A population of finches on the Galapagos has been discovered in the process of becoming a new species.
Researchers followed the entire population of finches on a tiny Galapagos island called Daphne Major, for many years, and so they were able to watch the speciation in progress. The group of finch species to which the Big Bird population belongs are collectively known as Darwin's finches and helped Charles Darwin to uncover the process of evolution by natural selection.
In 1981, the researchers noticed the arrival of a male of a non-native species, the large cactus finch. Professors Rosemary and Peter Grant noticed that this male proceeded to mate with a female of one of the local species, a medium ground finch, producing fertile young. Almost 40 years later, the progeny of that original mating are still being observed, and number around 30 individuals.
"It's an extreme case of something we're coming to realise more generally over the years. Evolution in general can happen very quickly," said Prof Roger Butlin, a speciation expert who wasn't involved in the study.
Read the rest here:
http://www.bbc.com/news/science-environment-42103058
The full article version is available at Science here: http://science.sciencemag.org/conten...cience.aao4593
The full Science version is behind a paywall for me, but there are a variety of options for avoiding fees for this specific article.
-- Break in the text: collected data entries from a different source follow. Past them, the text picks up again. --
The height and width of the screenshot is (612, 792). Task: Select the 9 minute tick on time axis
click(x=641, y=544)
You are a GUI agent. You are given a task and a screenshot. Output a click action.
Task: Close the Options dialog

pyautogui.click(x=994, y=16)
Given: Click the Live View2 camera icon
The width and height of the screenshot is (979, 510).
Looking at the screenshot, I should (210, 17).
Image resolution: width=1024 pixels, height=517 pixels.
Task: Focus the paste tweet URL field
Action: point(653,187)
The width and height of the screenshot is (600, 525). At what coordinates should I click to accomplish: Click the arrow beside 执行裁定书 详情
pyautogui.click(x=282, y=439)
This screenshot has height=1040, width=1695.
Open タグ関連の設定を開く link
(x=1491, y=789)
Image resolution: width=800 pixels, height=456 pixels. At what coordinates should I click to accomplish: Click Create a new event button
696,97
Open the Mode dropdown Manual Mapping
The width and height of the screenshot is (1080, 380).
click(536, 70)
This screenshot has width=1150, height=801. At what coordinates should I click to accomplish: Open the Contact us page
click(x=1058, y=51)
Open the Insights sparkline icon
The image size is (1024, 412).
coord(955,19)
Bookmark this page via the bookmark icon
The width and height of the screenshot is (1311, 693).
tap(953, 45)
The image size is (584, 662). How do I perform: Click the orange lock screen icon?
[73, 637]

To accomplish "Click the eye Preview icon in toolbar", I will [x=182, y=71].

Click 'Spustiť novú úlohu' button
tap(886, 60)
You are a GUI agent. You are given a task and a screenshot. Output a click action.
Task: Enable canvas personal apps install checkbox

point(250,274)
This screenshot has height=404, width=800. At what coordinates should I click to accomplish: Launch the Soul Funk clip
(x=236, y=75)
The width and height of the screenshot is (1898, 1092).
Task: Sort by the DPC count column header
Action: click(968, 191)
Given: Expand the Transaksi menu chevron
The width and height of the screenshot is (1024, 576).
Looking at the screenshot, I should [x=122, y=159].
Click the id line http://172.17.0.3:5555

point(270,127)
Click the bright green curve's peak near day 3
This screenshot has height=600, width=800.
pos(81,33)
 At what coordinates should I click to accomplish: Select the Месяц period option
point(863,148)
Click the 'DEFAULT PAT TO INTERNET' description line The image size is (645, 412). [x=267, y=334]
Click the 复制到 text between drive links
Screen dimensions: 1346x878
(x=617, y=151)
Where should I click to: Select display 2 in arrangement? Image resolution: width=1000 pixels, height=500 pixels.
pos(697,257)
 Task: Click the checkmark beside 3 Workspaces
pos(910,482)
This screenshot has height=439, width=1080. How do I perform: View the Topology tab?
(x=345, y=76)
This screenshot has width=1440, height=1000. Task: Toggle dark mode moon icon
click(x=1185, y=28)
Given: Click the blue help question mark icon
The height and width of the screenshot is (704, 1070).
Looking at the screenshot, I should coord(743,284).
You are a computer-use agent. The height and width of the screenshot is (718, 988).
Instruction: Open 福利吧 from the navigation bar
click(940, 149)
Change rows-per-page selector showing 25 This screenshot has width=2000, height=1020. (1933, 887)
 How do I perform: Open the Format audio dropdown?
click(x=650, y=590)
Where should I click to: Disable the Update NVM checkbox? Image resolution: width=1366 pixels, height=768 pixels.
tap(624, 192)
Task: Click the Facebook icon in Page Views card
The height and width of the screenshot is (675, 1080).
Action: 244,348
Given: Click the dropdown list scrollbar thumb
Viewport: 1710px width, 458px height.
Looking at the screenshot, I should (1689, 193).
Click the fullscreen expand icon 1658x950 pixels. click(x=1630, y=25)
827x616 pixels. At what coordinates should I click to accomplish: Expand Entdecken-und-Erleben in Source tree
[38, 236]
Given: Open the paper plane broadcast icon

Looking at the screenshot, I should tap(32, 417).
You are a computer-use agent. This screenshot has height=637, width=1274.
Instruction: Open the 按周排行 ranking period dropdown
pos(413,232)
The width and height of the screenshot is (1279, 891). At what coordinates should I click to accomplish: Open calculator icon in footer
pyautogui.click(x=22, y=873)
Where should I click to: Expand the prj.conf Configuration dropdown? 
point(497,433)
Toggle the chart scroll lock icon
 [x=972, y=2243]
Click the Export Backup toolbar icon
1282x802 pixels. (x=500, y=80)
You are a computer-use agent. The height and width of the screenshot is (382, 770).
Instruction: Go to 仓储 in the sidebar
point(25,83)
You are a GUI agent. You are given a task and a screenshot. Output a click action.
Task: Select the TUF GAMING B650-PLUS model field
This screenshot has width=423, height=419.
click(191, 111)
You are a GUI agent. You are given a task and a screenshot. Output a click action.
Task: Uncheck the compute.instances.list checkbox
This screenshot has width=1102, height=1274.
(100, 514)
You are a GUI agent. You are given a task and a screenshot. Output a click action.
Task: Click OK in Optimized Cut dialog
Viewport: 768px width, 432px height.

YMMVAbstract
Homoploid hybrid speciation in animals has been inferred frequently from patterns of variation, but few examples have withstood critical scrutiny. Here we report a directly documented example from its origin to reproductive isolation. An immigrant Darwin’s finch to Daphne Major in the Galápagos archipelago initiated a new genetic lineage by breeding with a resident finch (Geospiza fortis). Genome sequencing of the immigrant identified it as a G. conirostris male that originated on Española >100km from Daphne. From the second generation onwards the lineage bred endogamously, and despite intense inbreeding, was ecologically successful and showed transgressive segregation of bill morphology. This example shows that reproductive isolation, which typically develops over hundreds of generations, can be established in only three.